Popularized by Google, the MapReduce paradigm has proven to be a powerful way to analyze large datasets by harnessing the power of commodity clusters. While it provides a straightforward computational model, the approach suffers from certain key limitations, as discussed in a prior post:
- The restriction to a rigid data flow model (Map followed by Reduce). Sometimes you need other flows e.g., map-reduce-map, union-map-reduce, join-reduce.
- Common data analysis operations, which are provided by database systems as primitives, need to be recoded by hand each time in Java or C/C++: e.g., join, filter, common aggregates, group by, union, distinct.
- The programmer has to hand-optimize the execution plan, for example by deciding how many map and reduce nodes are needed. For complex chained flows, this can become a nightmare. Databases provide query optimizers for this purpose -- the precise sequence of operations is decided by the optimizer rather than by a programmer.
Three approaches have emerged to bridge the gap between relational databases and Map Reduce. Let's examine each approach in turn and then discuss their pros and cons.
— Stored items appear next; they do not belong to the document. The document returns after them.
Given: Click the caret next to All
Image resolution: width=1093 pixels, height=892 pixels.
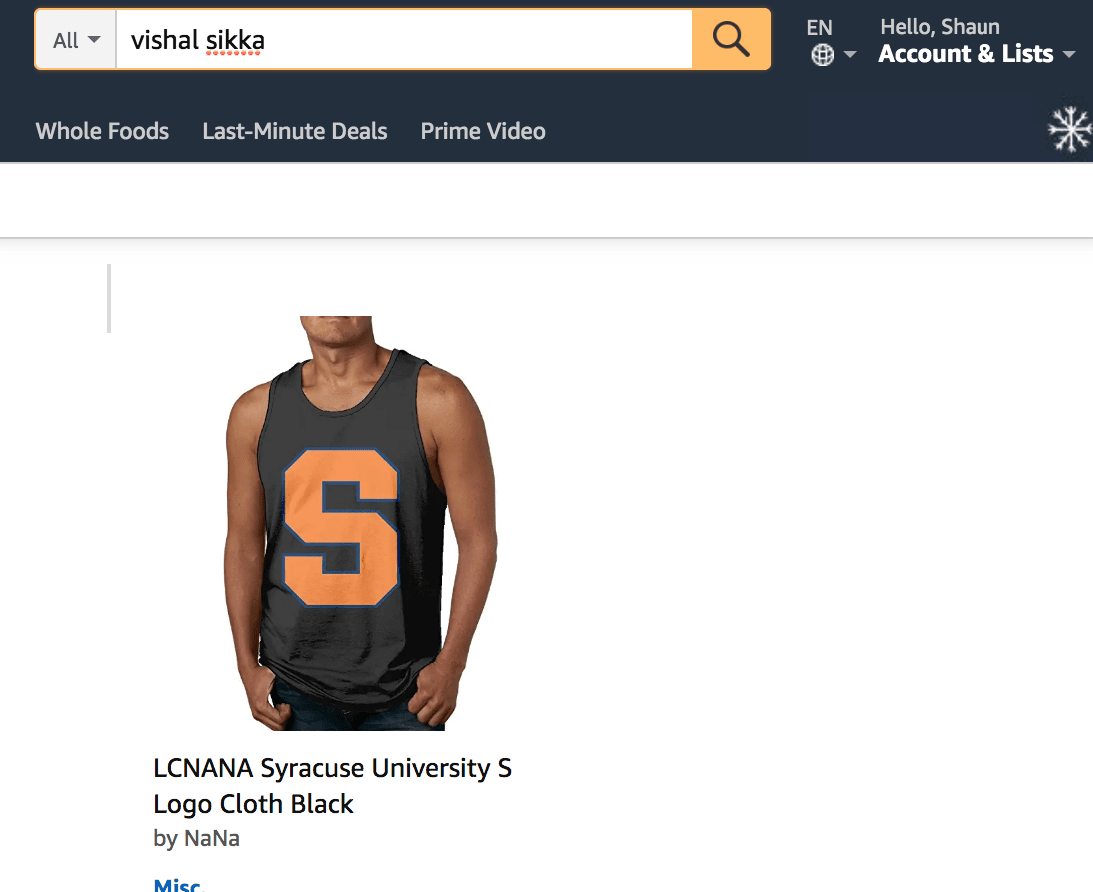Looking at the screenshot, I should click(94, 40).
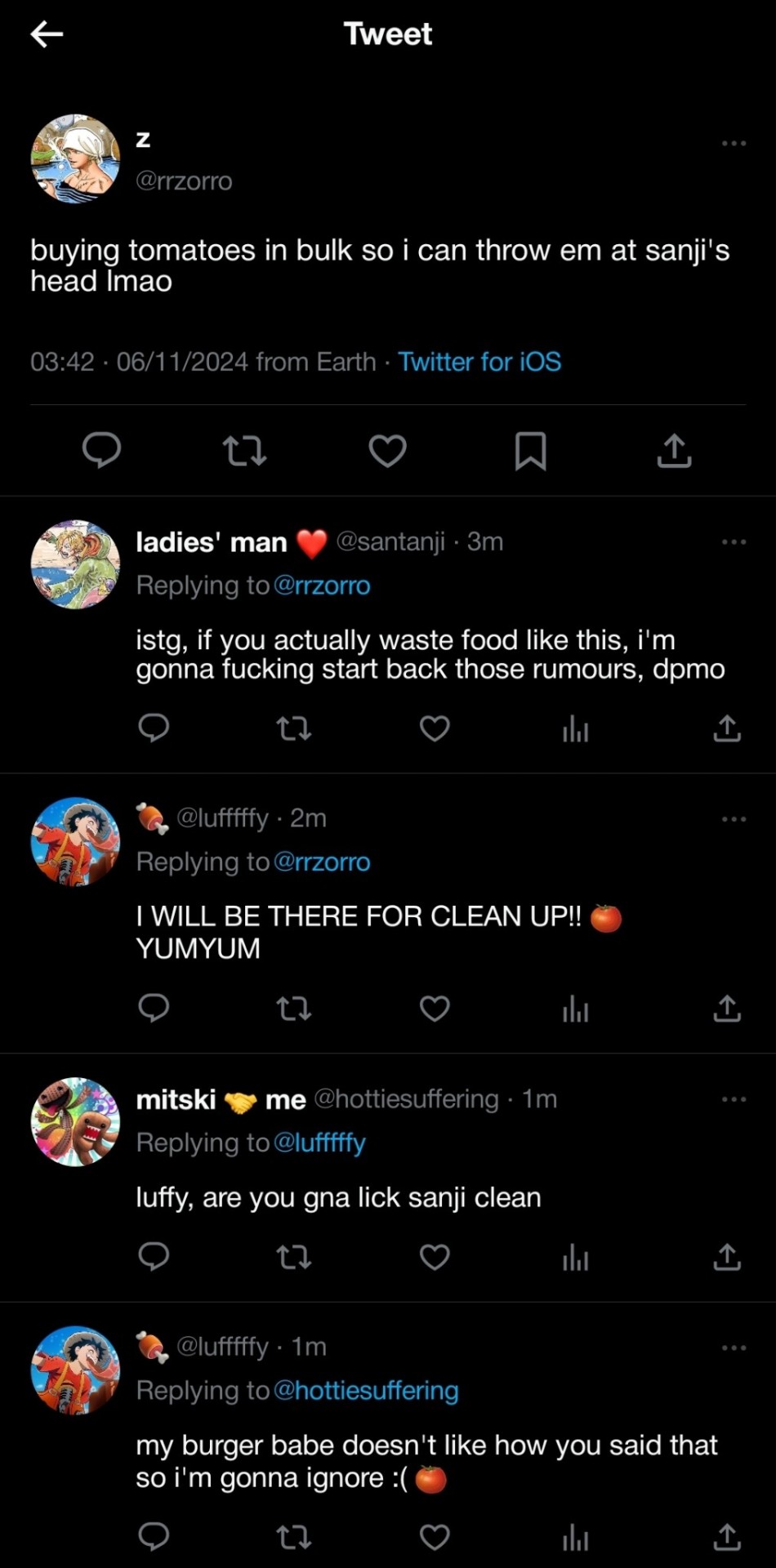The height and width of the screenshot is (1568, 776).
Task: View the mitski 🤝 me profile avatar
Action: click(x=75, y=1121)
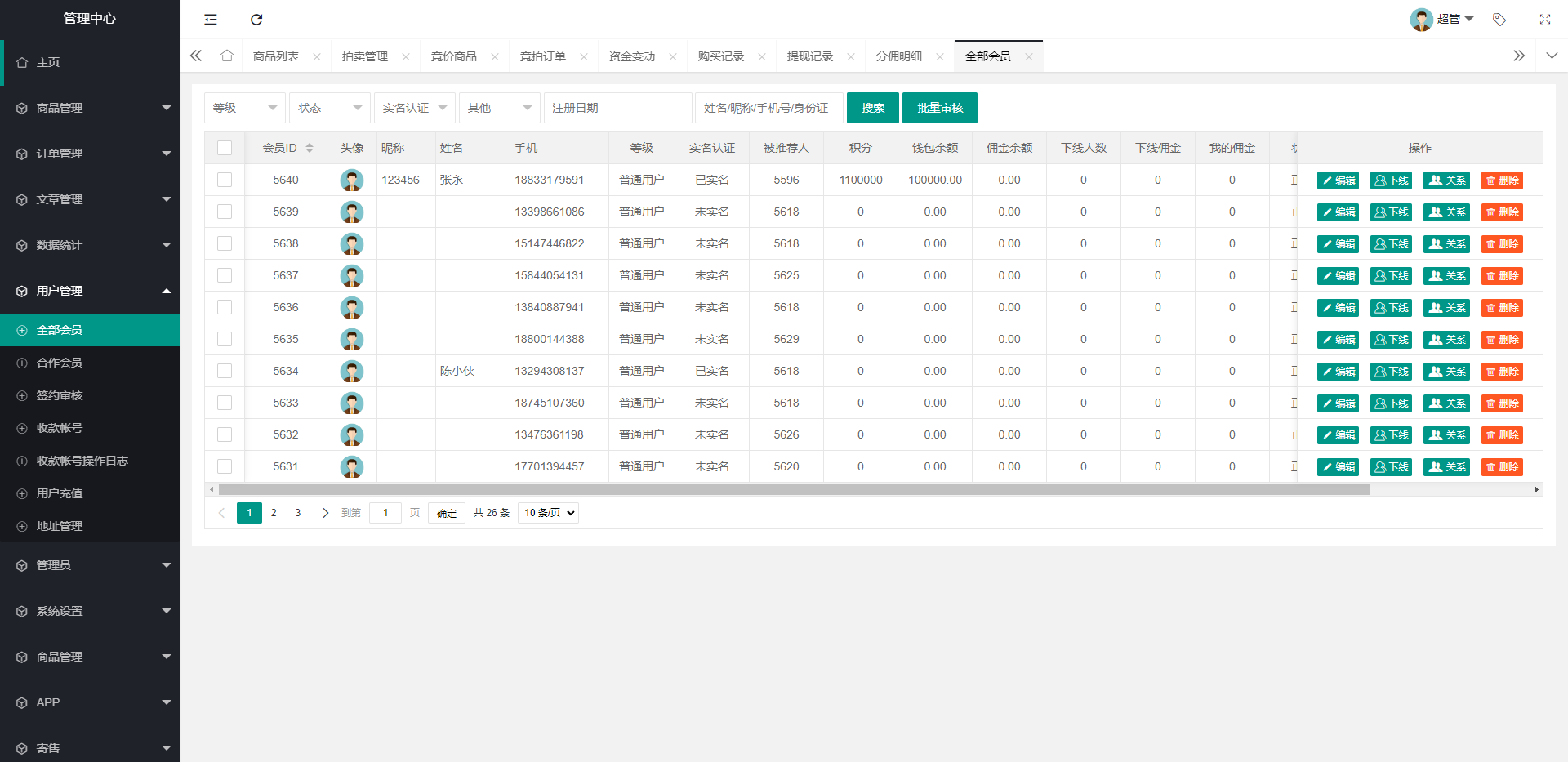1568x762 pixels.
Task: Click the sidebar collapse menu icon
Action: click(x=211, y=20)
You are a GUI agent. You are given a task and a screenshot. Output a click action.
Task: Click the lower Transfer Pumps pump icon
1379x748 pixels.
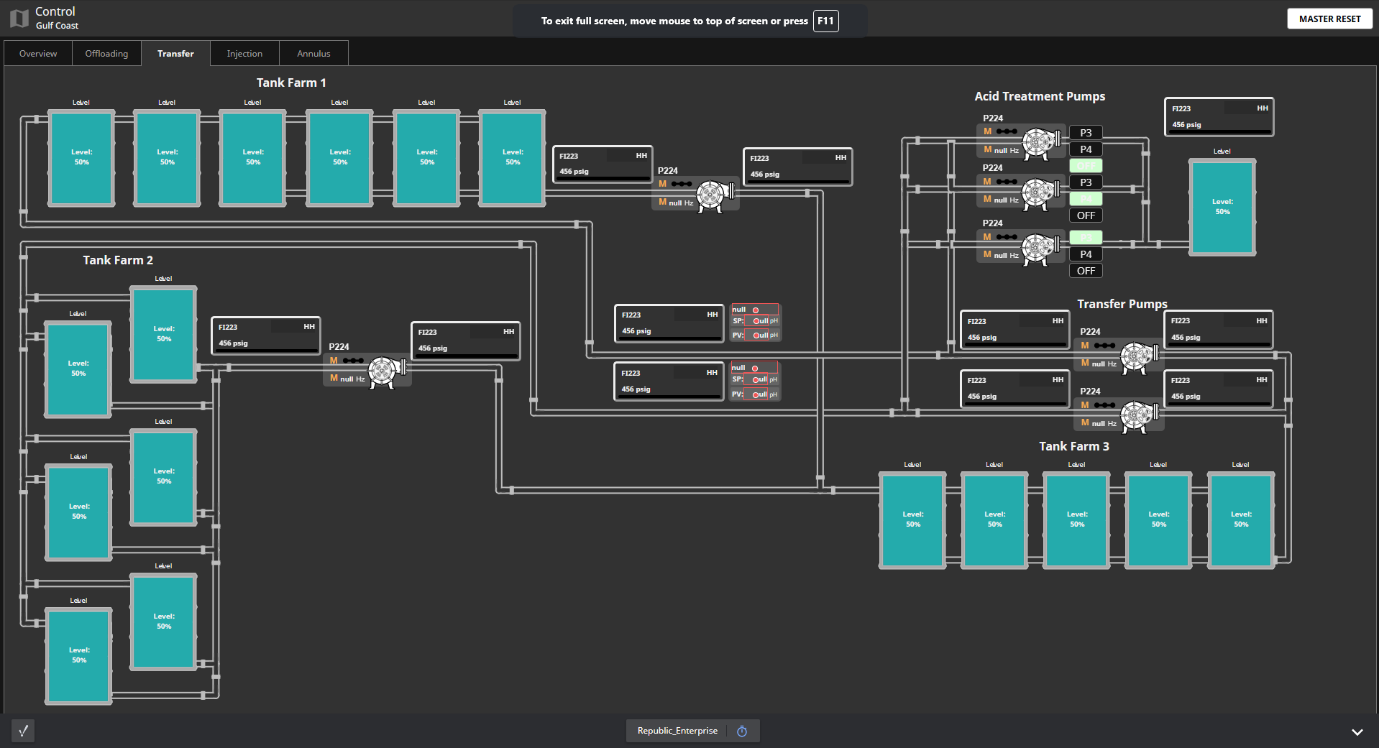[1136, 415]
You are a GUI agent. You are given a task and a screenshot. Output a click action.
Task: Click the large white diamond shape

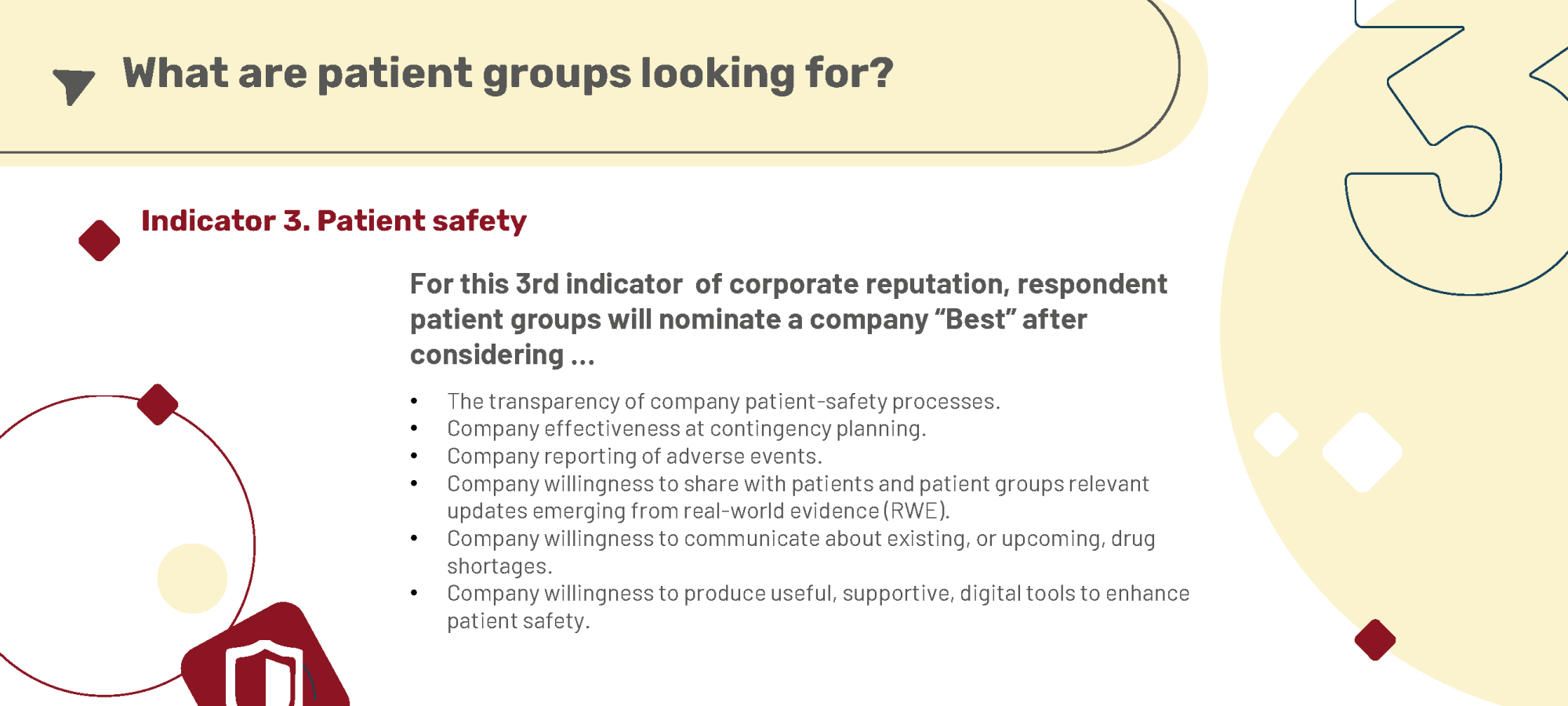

The first approach is to create a new higher-level scripting language that uses Map and Reduce as primitive operations. Using such a scripting language, one can express operations that require multiple map reduce steps, together with joins and other set-oriented data processing operations. This approach is exemplified by Pig Latin, being developed by a team at Yahoo. PigLatin provides primitive operations that are commonly found in database systems, such as Group By, Join, Filter, Union, ForEach, and Distinct. Each PigLatin operator can take a User Defined Function (UDF) as a parameter.
The programmer creates a script that chains these operators to achieve the desired effect. In effect, the programmer codes by hand the query execution plan that might have been generated by a SQL engine. The effect of a single Map Reduce can be simulated by a Filter step followed by a Group By step. In many common cases, we don't even need to use UDFs, if the filtering and grouping criteria are straightforward ones that are supported in PigLatin. The PigLatin engine translates each script into a sequence of jobs on a Hadoop cluster. The PigLatin team reports that 25% of Hadoop jobs on Yahoo today originate as PigLatin scripts. That's impressive adoption.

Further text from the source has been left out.